Hiti let himself be influenced by things he visually ingested as a child, such as cartoons and old war and science fiction films. Furthermore, Hiti was inspired by a quote from C.S. Lewis he heard at a conference in 2005, which made him focus more on writing a "good story" rather than writing what he believed in:

We do not need more people writing Christian books; what we need is more Christians writing good books.
— C.S. Lewis

==Release==

Midthun and Hiti released the first Death-Day graphic novel in September 2010.

Hiti and Midthun first released Death-Day in the form of a webcomic on his own website, before publishing the series in the form of graphic novels. Death-Day consists of twenty "episodes", each approximately 30 pages in length.

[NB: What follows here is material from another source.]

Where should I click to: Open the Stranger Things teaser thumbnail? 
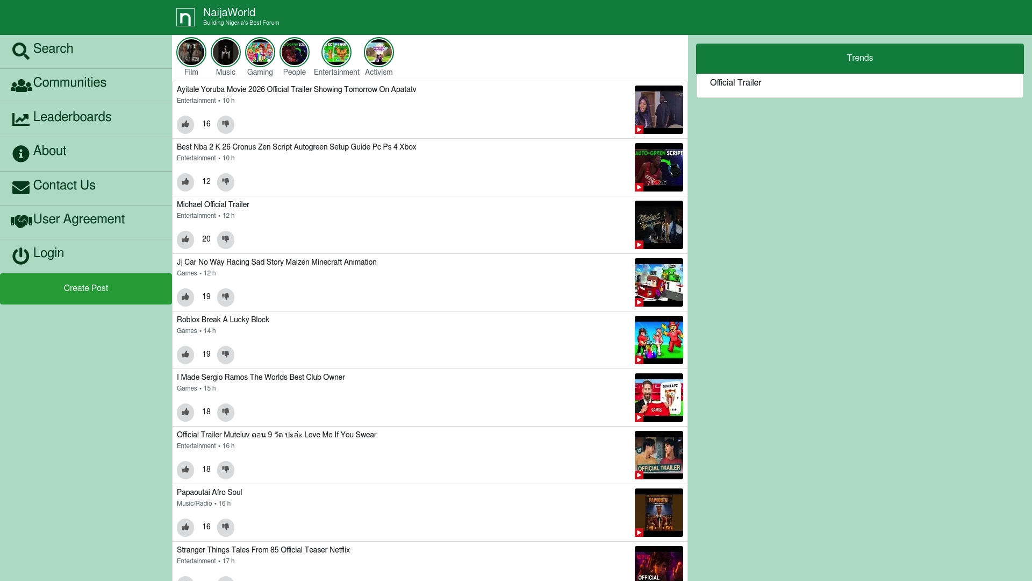coord(659,563)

The first episode was released on Hiti's personal website on October 31, 2009, which got 8,000 unique views in ten days. The second episode was released one month after the first. Each five episodes would eventually be compiled into one graphic novel, resulting in four books. The first graphic novel was published by La Luz Comics in September 2010.

In May 2015, Sam Hiti announced that he would retire his comics career entirely, possibly because of a series of unfortunate setbacks or due to ill health. Hiti has not responded to any inquiries regarding the future of his comics.

==Reception==
The first graphic novel of Death-Day was positively received after its release. Sparber of MinnPost liked the vagueness of the comic, stating that the unexplained nature of the war works well with the highly detailed science fiction setting. Sparber also stated that the artwork is the finest aspect of the comic, praising the crowded frames filled with details and extensive shading, and declaring that some panels "must have taken hours to complete." Sparber also noticed a "deliberate sloppiness" to Hiti's style, as all lines seem to sway and shading is not perfectly executed, resulting in a "sense of frenzy." Cecilia Johnson of the Star Tribune also praised Hiti's "bold, expressive" artwork for its high level of detail.

Writing for Comic Book Resources, Michael May applauded Death-Days slowly paced story and densely packed artwork, saying that he "couldn’t help feeling satisfied" despite the fact that the story was still incomplete. May praised the comic highly because, according to him, "the world is so whole, the concept is so thorough [and] the characters are so well-rounded."